Folha de S. Paulo


editorial

Mais um retrocesso

Apu Gomes - 22.jan.2013/Folhapress
AMERICANA, SP, BRASIL, 22-01-2013, 10h00: BOLIVIANOS EM TRABALHO ESCRAVO. Fiscal do Ministerio do Trabalho observa criancas, filhos do dono da confeccao, o boliviano Gabriel Mifflia Alanes LLusco Policiais Federais em fiscalizacao do Ministerio Publico do Trabalho de Campinas, que recebeu denuncias da Policia Federal sobre uso de trabalho degradante de mao de obra boliviana em uma oficina de tecelagem de Americana, a 126kms de Sao Paulo. (Foto: Apu Gomes/Folhapress, Mercado ) *** EXCLUSIVO***
Fiscal do Ministério do Trabalho em oficina de costura em São Paulo

Com índices de aprovação que mal superam um resíduo estatístico, o presidente Michel Temer (PMDB) sobrevive no posto com alguma ajuda da economia, devido à proximidade do fim do mandato e, em boa parte, porque nenhuma força política relevante tem real interesse em sua derrubada.

Na combalida oposição liderada pelo PT, destituída de propostas e de líderes sem pendências com a Justiça, a possibilidade de atacar um governo rejeitado por 73% dos brasileiros se mostra alternativa das mais convenientes.

Entre os partidos fisiológicos e os grupos de interesse que compõem a maior fatia da coalização governista, um Executivo enfraquecido fornece oportunidades para o avanço de lobbies diversos.

Nesse cenário, são notáveis —e extensivos a todo o país— os custos em que Temer incorre para se manter no Palácio do Planalto.

Estes não se limitam a concessões como anistias a setores influentes ou cargos distribuídos a apadrinhados; o que se vê é o amesquinhamento da agenda nacional, que conhece variados retrocessos.

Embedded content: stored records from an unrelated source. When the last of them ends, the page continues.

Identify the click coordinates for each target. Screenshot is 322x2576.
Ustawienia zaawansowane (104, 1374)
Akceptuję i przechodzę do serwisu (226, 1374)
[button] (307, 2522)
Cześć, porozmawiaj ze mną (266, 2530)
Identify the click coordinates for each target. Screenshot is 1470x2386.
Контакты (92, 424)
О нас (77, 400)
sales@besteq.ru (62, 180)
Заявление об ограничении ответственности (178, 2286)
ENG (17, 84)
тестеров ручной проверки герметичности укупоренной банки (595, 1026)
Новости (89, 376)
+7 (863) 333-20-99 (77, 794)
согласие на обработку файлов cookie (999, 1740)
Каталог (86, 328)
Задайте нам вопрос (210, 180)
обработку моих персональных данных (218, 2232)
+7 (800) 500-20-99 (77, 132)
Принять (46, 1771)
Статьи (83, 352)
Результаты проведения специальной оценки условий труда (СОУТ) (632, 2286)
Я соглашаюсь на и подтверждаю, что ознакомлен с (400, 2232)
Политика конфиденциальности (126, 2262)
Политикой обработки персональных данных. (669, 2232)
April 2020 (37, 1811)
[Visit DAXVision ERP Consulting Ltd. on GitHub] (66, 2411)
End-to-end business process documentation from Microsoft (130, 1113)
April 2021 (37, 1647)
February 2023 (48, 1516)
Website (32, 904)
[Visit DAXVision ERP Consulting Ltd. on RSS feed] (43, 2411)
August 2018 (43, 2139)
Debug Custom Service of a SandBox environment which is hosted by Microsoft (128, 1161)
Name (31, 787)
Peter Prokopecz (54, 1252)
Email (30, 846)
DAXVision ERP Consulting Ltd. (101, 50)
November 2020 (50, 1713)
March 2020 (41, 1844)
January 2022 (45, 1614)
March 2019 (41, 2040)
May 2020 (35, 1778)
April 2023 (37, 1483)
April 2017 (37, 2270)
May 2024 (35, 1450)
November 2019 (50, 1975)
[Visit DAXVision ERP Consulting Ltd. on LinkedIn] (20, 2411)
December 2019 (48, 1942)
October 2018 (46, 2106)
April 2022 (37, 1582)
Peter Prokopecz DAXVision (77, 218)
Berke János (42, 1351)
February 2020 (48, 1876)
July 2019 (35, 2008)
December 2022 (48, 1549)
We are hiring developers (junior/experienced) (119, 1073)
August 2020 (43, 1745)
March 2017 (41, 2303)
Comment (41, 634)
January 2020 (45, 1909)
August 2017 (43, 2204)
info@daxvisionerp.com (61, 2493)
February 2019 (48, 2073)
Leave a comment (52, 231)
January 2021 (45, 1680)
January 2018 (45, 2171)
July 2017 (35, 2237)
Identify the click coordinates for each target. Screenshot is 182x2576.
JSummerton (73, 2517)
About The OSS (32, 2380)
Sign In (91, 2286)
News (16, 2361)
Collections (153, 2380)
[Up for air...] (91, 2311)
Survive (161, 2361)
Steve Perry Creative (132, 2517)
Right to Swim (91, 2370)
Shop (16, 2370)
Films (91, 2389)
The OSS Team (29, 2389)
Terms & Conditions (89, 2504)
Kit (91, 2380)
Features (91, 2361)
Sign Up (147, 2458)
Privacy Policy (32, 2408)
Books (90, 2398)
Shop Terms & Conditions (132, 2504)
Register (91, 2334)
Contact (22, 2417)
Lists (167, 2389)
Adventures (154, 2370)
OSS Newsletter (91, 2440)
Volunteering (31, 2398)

No exemplo mais recente, o Ministério do Trabalho editou portaria que cuida da definição de trabalho em condições análogas à escravidão, acrescentando dispositivos capazes de gerar dúvidas jurídicas e dificultar a ação de fiscais.

A depender da leitura, o novo texto dá a entender que tal condição só se configura quando há restrição à liberdade de ir e vir —deixando de fora a jornada exaustiva e as condições degradantes que, pela legislação ordinária, também devem ser utilizadas como critério.

Determina-se ainda que o trabalho dos auditores precisa ser acompanhado por autoridade policial, e irregularidades devem constar de boletim de ocorrência; e que a divulgação da lista de empresas autuadas pela prática infame dependerá da chancela do ministro.

Difícil não ver na medida mais um agrado à poderosa bancada ruralista do Congresso —o setor agrícola responde pela maior parte dos casos reportados e frequentemente se queixa de excessos dos fiscais.

Ainda que tais reclamações sejam pertinentes, a ampliação das possibilidades de defesa no âmbito administrativo se afigura como solução razoável; no governo Dilma Rousseff (PT), foram dados passos nesse sentido. Inadmissível é a intervenção tortuosa e pouco transparente numa legislação que diz respeito a direitos humanos.

A trapalhada se soma a outras, em especial nas áreas ambiental, indigenista e fundiária, em que Temer se alinhou a interesses de parcelas retrógradas do agronegócio. Trata-se de lamentável contrapartida aos avanços no campo econômico, forçados pela crise brutal.